• **Objective**
Reproduce the material between the lines holding "Select the Protections shield icon" and "Looking at the screenshot, I should (x=206, y=92).", inclusive, with "dropdown" swapped for "drop-down menu" and no other change.

Entries on target coordinates:
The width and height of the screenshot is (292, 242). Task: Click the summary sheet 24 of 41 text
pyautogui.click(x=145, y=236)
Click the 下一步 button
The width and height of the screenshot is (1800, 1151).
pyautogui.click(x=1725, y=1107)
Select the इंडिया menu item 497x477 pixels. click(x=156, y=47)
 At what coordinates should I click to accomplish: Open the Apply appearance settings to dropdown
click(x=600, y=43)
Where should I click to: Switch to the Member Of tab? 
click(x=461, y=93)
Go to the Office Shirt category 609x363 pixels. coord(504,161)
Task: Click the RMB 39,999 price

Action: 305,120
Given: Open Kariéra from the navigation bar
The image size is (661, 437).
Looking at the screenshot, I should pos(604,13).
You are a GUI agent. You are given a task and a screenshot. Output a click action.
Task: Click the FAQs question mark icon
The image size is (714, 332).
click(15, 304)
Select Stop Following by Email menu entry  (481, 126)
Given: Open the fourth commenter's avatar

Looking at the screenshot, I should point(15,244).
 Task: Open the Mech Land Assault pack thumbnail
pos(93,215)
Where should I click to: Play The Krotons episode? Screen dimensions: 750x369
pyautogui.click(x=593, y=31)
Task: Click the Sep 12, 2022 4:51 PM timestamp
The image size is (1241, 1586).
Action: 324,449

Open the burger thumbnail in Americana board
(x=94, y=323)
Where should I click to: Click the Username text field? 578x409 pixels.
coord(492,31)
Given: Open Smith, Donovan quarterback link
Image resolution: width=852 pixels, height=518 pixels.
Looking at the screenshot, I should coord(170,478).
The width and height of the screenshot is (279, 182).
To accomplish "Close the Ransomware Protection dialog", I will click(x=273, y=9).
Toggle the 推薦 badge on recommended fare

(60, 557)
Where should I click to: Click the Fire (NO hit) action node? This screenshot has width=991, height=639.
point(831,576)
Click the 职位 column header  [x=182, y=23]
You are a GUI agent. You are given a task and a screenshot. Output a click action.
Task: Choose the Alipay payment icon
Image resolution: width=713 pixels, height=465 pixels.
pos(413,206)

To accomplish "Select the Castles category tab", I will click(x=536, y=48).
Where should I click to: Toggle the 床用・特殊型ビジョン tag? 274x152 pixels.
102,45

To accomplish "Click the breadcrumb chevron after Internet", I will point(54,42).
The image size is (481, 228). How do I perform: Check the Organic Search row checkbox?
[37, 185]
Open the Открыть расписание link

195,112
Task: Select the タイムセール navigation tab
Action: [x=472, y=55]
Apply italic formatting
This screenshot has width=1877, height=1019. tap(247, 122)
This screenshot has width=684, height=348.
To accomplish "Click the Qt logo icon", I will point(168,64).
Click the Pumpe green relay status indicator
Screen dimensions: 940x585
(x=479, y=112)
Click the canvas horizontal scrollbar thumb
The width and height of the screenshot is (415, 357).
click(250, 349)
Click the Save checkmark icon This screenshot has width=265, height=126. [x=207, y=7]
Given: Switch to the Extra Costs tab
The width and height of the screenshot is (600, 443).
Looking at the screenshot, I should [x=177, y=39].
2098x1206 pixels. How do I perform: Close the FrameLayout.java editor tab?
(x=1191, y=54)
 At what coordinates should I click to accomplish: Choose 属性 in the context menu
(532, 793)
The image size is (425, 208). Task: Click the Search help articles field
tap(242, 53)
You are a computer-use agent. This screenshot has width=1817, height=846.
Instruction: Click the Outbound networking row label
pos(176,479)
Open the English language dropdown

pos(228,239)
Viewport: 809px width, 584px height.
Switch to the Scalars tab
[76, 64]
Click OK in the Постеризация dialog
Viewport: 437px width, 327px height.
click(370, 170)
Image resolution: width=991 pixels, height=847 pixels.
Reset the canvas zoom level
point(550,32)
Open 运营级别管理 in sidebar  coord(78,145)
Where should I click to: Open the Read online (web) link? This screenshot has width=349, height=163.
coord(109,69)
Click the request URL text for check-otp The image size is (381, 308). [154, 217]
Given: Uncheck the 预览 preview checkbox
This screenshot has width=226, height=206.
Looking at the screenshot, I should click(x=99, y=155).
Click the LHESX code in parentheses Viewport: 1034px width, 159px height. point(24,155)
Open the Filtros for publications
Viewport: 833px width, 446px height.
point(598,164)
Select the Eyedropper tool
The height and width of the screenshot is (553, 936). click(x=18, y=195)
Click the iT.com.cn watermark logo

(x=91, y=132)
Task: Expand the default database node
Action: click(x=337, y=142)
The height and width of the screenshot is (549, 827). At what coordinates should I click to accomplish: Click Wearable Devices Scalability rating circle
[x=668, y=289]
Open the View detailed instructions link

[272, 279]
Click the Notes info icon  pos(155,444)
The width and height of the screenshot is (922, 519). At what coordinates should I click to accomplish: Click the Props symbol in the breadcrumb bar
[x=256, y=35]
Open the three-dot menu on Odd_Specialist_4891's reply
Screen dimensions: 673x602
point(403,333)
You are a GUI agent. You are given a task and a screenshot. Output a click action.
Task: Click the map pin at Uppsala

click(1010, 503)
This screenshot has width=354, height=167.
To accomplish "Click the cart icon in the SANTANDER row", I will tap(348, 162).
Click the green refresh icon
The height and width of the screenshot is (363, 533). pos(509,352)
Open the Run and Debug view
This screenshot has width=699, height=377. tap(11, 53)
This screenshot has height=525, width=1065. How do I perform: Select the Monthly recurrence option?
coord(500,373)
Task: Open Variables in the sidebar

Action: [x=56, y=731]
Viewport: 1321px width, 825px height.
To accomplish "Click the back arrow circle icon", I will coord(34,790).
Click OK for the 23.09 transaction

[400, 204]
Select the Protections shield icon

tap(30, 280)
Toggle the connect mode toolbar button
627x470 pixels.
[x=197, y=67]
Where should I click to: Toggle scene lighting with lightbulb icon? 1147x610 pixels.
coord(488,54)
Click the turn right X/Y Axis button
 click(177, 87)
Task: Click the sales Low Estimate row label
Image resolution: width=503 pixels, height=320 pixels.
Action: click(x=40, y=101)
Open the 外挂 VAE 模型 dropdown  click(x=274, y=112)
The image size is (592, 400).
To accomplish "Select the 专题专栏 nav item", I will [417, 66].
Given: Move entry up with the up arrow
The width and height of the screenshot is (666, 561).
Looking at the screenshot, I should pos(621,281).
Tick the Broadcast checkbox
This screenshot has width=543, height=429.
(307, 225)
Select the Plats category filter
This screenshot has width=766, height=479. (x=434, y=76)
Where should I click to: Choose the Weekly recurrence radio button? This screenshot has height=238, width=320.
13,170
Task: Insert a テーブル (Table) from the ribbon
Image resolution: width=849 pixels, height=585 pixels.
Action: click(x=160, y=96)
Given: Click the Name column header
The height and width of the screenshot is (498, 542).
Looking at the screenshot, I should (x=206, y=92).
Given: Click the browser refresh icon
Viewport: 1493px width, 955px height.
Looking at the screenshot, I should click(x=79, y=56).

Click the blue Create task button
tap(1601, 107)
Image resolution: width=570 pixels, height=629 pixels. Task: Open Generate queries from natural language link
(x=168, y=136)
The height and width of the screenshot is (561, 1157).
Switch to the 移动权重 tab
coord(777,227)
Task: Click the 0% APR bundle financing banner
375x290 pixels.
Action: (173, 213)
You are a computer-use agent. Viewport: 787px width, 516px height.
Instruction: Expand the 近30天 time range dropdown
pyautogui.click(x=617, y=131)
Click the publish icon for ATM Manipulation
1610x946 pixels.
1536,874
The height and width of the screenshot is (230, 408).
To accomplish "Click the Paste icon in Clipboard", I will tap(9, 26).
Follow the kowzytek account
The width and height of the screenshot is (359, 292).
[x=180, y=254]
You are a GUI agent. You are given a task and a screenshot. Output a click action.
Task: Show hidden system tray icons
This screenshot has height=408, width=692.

• **Answer to the problem**
Select the Protections shield icon

tap(30, 280)
Toggle the connect mode toolbar button
627x470 pixels.
[x=197, y=67]
Where should I click to: Toggle scene lighting with lightbulb icon? 1147x610 pixels.
coord(488,54)
Click the turn right X/Y Axis button
 click(177, 87)
Task: Click the sales Low Estimate row label
Image resolution: width=503 pixels, height=320 pixels.
Action: click(x=40, y=101)
Open the 外挂 VAE 模型 drop-down menu  click(x=274, y=112)
The image size is (592, 400).
To accomplish "Select the 专题专栏 nav item", I will [417, 66].
Given: Move entry up with the up arrow
The width and height of the screenshot is (666, 561).
Looking at the screenshot, I should pos(621,281).
Tick the Broadcast checkbox
This screenshot has width=543, height=429.
(307, 225)
Select the Plats category filter
This screenshot has width=766, height=479. (x=434, y=76)
Where should I click to: Choose the Weekly recurrence radio button? This screenshot has height=238, width=320.
13,170
Task: Insert a テーブル (Table) from the ribbon
Image resolution: width=849 pixels, height=585 pixels.
Action: click(x=160, y=96)
Given: Click the Name column header
The height and width of the screenshot is (498, 542).
Looking at the screenshot, I should (x=206, y=92).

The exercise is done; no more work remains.